A floresta é vista como um manancial de riquezas a explorar. Tal é a postura que prevaleceu até pouco tempo e continua a resistir na ideologia do agronegócio. Contra isso João Moreira Salles se insurgiu no seu magistral Arrabalde. O filme mostra o gado já ocupando espaço no que antes era mata. Os indígenas, por sua vez, são tratados como “selvagens”. Eram esses os tempos, não há como culpar o cineasta.

Silvino estava ocupado em transmitir a visão desenvolvimentista dos grandes empresários e comerciantes amazônicos, muito antes que uma consciência ecológica e pluralista florescesse entre nós. Daí a ênfase pormenorizada nos processos de colheita, beneficiamento e embarque de produtos como borracha (o ouro elástico que gerava fortunas na época), castanha, cana-de-açúcar, algodão e madeira. Derrubadas de grandes árvores como o mogno eram cenas épicas, assim como o comércio de peles de animais e a truculência sobre os bichos constituíam rotina para os homens. Estes aparecem quase sempre como mão de obra, mesmo quando posam orgulhosamente com suas caças ou colheitas. São também peças de uma paisagem exótica e exuberante.

Um esteta da etnografia

A cópia resgatada em Praga é certamente incompleta, contendo saltos abruptos e intertítulos aparentemente fora de lugar. As filmagens não têm a fluência e o senso de continuidade demonstrados em filmes posteriores de Silvino. Ainda assim, é flagrante a sua perícia nas angulações expressivas, nas composições caprichadas e na busca de detalhes. Havia ali um esteta, e não apenas um cavador de filmes. A ação é constante dentro do quadro, e o humor se faz presente em intertítulos como “Banhar-se aqui não é recomendável”, que introduz uma cena de jacarés raivosos, ou “Calças estão na moda por aqui”, relacionada a indígenas vestidos até os tornozelos.

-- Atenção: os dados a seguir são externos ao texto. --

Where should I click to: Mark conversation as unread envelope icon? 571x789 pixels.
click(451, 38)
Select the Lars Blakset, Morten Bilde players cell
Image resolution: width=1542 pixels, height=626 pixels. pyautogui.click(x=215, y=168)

Para quem conhece No Paiz das Amazonas, fica claro que este filme de 1922 foi uma recriação ainda mais portentosa de Amazonas, o Maior Rio do Mundo. A comparação entre os dois filmes mostra que o de 1918-1920 não possuía a retórica promocional do posterior, uma vez que não servia diretamente a um patrão específico. A presença de mulheres era mais significativa, a abordagem da indústria madeireira era mais abrangente e havia flashes do beneficiamento do algodão, de canaviais e de uma parada militar, assuntos que não constavam do filme de 1922. Por outro lado, algumas tomadas aparecem nos dois filmes, como o seringueiro deixando sua casa pela manhã rumo ao trabalho e um grande grupo de indígenas filmado do alto enquanto se deslocava por uma estrada.

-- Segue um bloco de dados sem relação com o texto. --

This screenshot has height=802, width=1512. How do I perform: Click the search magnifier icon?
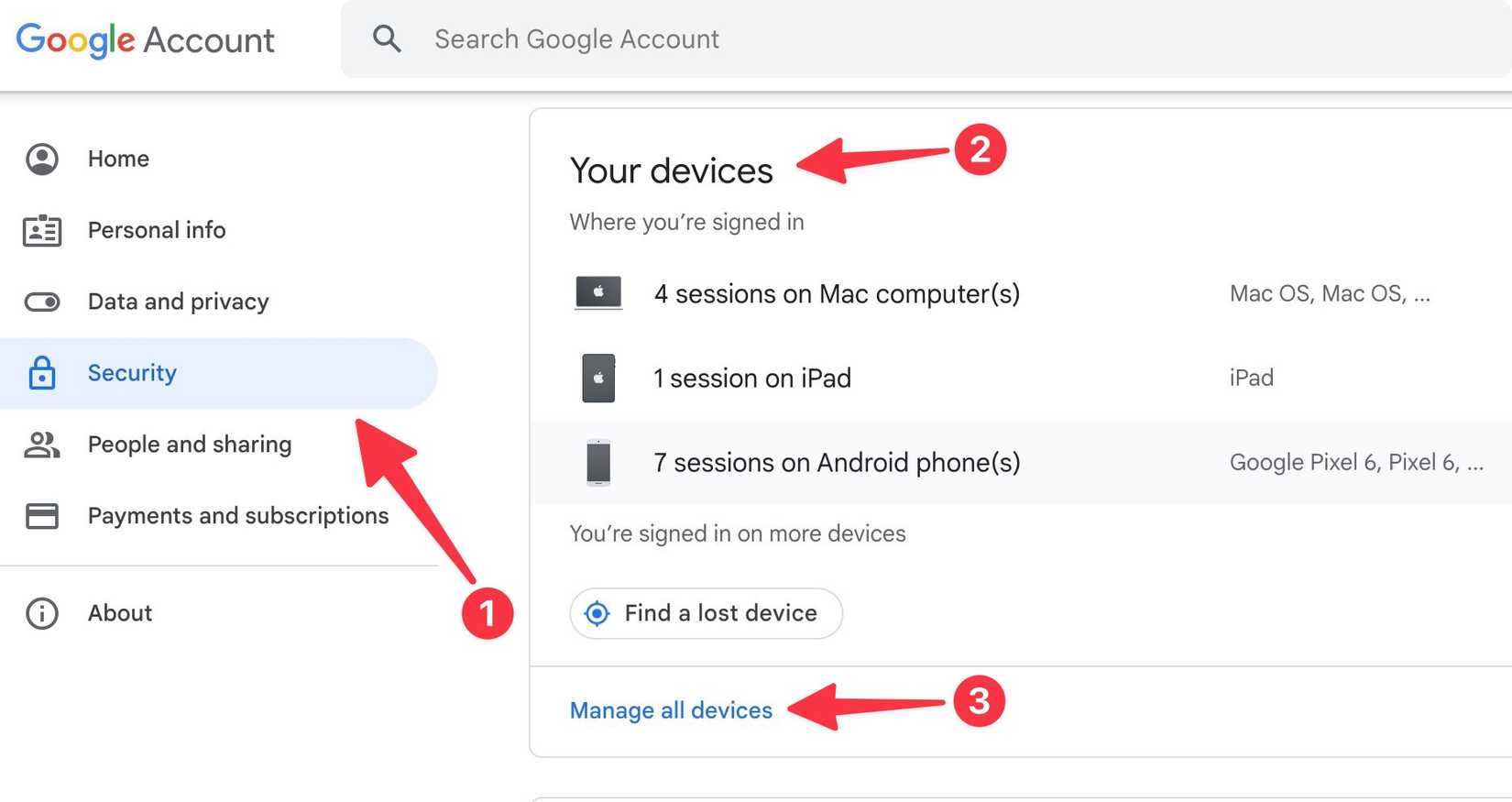[x=387, y=38]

A cópia preparada pela Cinemateca Brasileira, correalizadora das sessões que têm sido feitas fora de São Paulo, foi agraciada com uma trilha musical composta especialmente para a ocasião por Luís Henrique Xavier, flautista e professor de composição, teoria e análise do departamento de música da Unicamp. Depois de assistir à sessão em São Paulo, Aurelio Michiles desdobrou-se em elogios ao trabalho do músico.